I needed a bus to Cambodia, so I waited at the bus stop on the edge of Lumpini Park and hoped one would come along.  What can I say?  All my better plans had already been used up.  After about five minutes a plumpish young man with long hair walked up to me and said, “Poipet?” and pointed to a silver van.  I’d heard there were vans as well as buses, the price was the same, and so I shoved my bag in the door and climbed in.

Alongside the long haired man was the driver, a grinning guy who was balding, though still young and handsome.  A few times he yelled back cheerfully to make sure the music wasn’t too loud and the a/c was all right.  He didn’t sound Cambodian.  He sounded like a college student from Los Angeles.  

As we drove through the city the man with long hair stuck his head out the window and asked, “Poipet?”, but no one else climbed on.  The van had seats for twelve and could have fit twenty as least, but it was just me there in back.  Then, because I had a feeling that was strange but not bad, I asked, So, do you do this every day?

The driver laughed.  No way!  We’re from the Philippines!  We’re headed to the casino and we thought we’d try to get money for gas!  Now I understood why they sounded more American than I did.  They did business in Thailand, they did business everywhere, the driver traveled all the time.  One business was exporting Thai coffee, but that was just one of his businesses.

The slightly plump man with the long hair was really adorable.  He could have been Navajo.  He talked a lot, but he didn’t say anything about himself.  He talked only about the driver, his traveling, his business.  They asked where I was from and what I was doing.  Then they wanted to know if I’d ever eaten anything really exotic.

You mean, like beetles and worms?
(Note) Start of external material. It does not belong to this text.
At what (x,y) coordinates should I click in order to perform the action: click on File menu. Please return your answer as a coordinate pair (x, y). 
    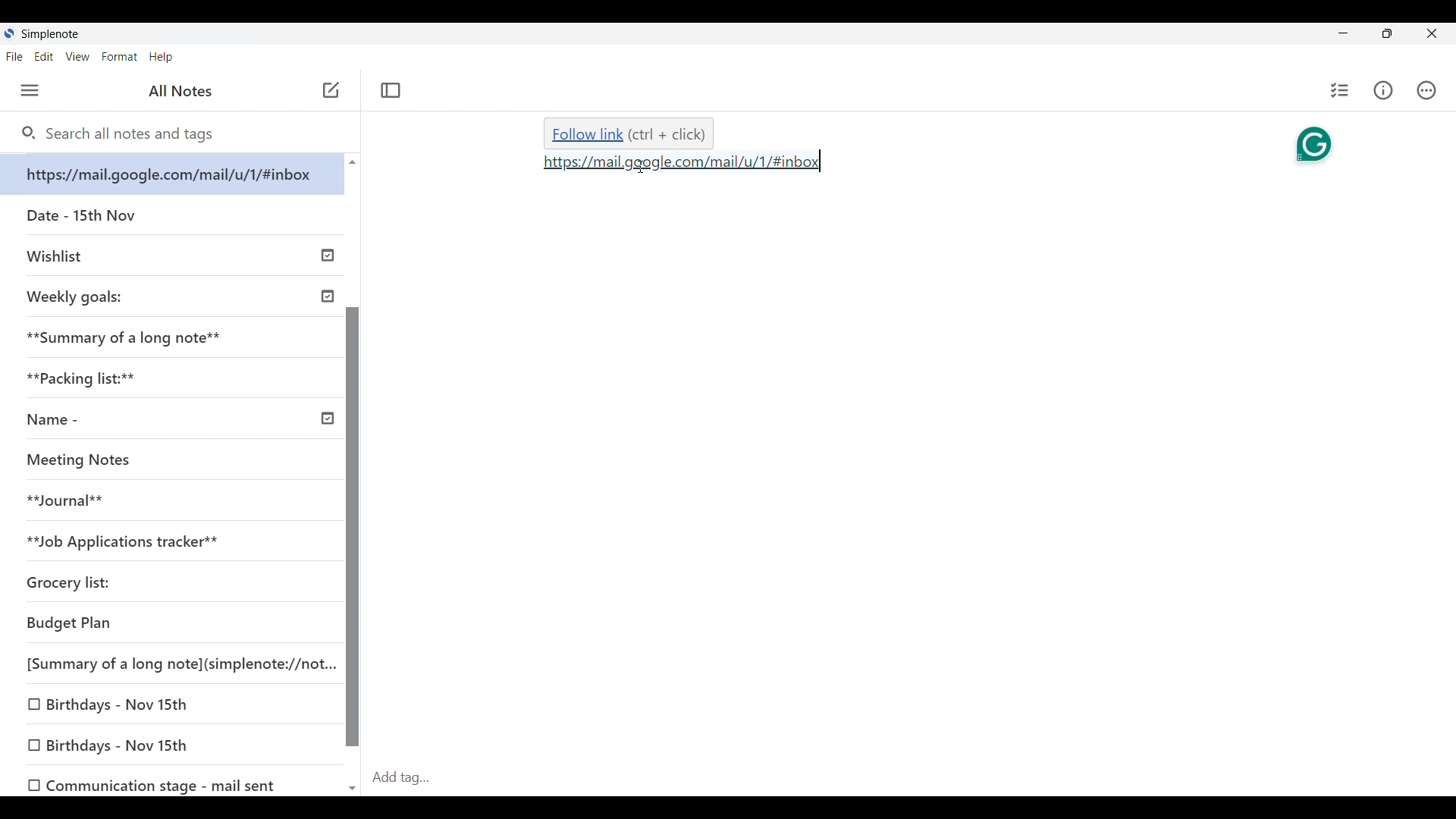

I asked.  Yeah, that’s what they meant.  But I couldn’t think of anything.  Looking back now, I feel sorry I didn’t think to tell them about the rattlesnake my brother caught bare-handed in Florida and served for Christmas dinner.  They would have liked to to have heard about that.

I wondered if the man driving had any idea that the man riding shot-gun was completely in love with him.  Maybe he just teased him, or maybe he sometimes let the shot-gun guy suck him off.  Did they kiss, sometimes, when they were both very drunk?  I hoped so.

The driver said the best exotic food in Thailand were the little eggs with embryos inside.  Both men urged me to try them.  The best way to eat them was warm, with a few bitter green leaves.  The driver said, You don’t look, you don’t think, you just pop it in.  And you are going to love it!

He ate cobra once, said the man riding shot-gun.  You swallow the heart with whiskey.

With vodka! said the driver.  You also drink vodka when you drink the cobra’s blood.  That blood is like Viagra.  You drink the cobra’s blood and you are going to have a boner for two, three days.

Sign me up! I cried, with maybe somewhat too much enthusiasm.  Just the same, I felt grateful and lucky.  It seemed to me that today life had acted in a very gracious way, both gracious and hospitable, to have provided such comfortable air-conditioned transport to the mad border town of Poipet, with even this friendly nod to my insatiable and all-devouring perversity.